= EXERCISE DESCRIPTION =
All lines after the one containing "This screenshot has height=870, width=1200.", together with that line itself, should be written out exactly, down to the last line of the entries below.

= INPUT RECORDS =
——

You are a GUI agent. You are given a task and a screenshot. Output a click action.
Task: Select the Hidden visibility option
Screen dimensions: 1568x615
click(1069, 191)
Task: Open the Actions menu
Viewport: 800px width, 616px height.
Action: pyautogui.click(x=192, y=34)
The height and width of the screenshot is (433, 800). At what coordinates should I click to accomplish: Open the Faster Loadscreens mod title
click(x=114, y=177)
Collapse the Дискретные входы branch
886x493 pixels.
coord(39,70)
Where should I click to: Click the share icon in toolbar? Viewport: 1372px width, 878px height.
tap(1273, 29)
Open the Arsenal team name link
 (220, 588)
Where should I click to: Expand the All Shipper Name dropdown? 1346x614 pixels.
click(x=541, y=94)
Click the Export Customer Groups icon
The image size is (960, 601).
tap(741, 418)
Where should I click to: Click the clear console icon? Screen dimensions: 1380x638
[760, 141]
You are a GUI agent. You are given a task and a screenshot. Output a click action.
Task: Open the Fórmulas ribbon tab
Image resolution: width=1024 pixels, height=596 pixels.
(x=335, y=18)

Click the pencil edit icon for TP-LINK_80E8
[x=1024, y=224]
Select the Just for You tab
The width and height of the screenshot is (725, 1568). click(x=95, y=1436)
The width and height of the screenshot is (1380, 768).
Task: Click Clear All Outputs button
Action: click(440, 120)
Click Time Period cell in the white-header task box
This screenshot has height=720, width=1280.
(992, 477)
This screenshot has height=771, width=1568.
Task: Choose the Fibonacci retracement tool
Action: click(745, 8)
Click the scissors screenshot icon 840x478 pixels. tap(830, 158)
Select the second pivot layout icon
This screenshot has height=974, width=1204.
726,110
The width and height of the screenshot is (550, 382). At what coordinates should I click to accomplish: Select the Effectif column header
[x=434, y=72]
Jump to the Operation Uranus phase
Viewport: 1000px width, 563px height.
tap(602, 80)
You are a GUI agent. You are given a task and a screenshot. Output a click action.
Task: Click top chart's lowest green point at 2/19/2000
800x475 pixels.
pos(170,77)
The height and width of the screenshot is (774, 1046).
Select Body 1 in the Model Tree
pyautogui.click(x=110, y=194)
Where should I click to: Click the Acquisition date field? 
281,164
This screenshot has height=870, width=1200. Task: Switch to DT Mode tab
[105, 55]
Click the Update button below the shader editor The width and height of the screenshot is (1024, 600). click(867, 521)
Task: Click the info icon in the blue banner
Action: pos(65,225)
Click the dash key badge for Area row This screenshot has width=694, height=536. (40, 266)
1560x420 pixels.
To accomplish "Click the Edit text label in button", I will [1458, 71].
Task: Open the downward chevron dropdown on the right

——

= SOLVED PROBLEM =
This screenshot has height=870, width=1200. Task: Switch to DT Mode tab
[105, 55]
Click the Update button below the shader editor The width and height of the screenshot is (1024, 600). click(867, 521)
Task: Click the info icon in the blue banner
Action: pos(65,225)
Click the dash key badge for Area row This screenshot has width=694, height=536. (40, 266)
1560x420 pixels.
To accomplish "Click the Edit text label in button", I will [1458, 71].
Task: Open the downward chevron dropdown on the right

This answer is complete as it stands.